Also, here is the output of htop:

    0[||                        3.9%]     4[||                        3.9%]
    1[||                        4.0%]     5[||                        3.3%]
    2[||                        5.8%]     6[|                         2.0%]
    3[||                        3.3%]     7[|||                       5.8%]
  Mem[|||||||||||||||||||8.88G/15.3G]   Tasks: 210, 1749 thr; 1 running
  Swp[|||||               590M/4.00G]   Load average: 0.21 0.34 0.41
                                        Uptime: 10 days, 00:46:25

I will try again after a fresh reboot, and will report later. I have many tabs open on my firefox. I don't know if this may be competing for memory.

seblabbe avatar Oct 22 '25 14:10 seblabbe

I will try again after a fresh reboot, and will report later. I have many tabs open on my firefox. I don't know if this may be competing for memory.

After a fresh reboot, I retried it and it fails again the same. I checked the memory usage in the htop window.

In the first part of the computation, the memory usage went from ~1.5 G to ~3.5 G, with not problem.

Then, during the "Learning phase", the memory usage started to grow to 4 G, then 5 G, then quickly 7 G, then the program stops with Erreur de segmentation (core dumped).

seblabbe avatar Oct 27 '25 16:10 seblabbe

Doing top -o %MEM -c -d .5 during the execution shows the VIRT column reach 24.4g just before the segmentation fault.

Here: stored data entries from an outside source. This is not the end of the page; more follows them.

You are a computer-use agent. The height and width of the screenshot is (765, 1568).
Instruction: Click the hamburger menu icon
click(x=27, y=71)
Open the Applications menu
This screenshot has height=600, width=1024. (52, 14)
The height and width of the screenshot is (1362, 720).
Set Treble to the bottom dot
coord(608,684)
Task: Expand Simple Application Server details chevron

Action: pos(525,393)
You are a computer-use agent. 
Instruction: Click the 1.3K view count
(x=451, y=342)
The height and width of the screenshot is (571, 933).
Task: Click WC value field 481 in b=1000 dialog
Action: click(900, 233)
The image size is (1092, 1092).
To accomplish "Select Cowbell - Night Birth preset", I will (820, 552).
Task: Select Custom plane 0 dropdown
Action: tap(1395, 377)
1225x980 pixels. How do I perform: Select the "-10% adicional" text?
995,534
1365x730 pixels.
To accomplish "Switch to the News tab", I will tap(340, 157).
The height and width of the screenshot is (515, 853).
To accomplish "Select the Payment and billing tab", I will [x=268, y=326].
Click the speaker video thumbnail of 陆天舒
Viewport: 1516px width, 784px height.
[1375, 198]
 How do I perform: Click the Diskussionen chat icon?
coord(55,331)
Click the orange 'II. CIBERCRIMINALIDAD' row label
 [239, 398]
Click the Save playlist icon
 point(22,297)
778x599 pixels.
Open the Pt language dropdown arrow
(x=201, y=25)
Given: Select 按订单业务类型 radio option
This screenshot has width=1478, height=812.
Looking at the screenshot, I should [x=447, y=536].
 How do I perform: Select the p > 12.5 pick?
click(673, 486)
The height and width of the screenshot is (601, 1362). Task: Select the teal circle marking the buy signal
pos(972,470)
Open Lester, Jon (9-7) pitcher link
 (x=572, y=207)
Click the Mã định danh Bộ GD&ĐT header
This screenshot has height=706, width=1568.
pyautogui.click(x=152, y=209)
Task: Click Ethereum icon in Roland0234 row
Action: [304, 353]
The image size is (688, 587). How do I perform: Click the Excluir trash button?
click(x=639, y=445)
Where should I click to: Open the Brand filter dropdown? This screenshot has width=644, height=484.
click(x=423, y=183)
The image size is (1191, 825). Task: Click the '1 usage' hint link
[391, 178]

seblabbe avatar Oct 27 '25 17:10 seblabbe

Many thanks, we already identified that indeed, on such computations over the rationals, we were using more memory than needed. This is on top of my todo list but it is unlikely that I can fix this in the next 10 days. Hopefully, in one month, this will be fixed. Meanwhile, if you could share what gdb returns, it will help.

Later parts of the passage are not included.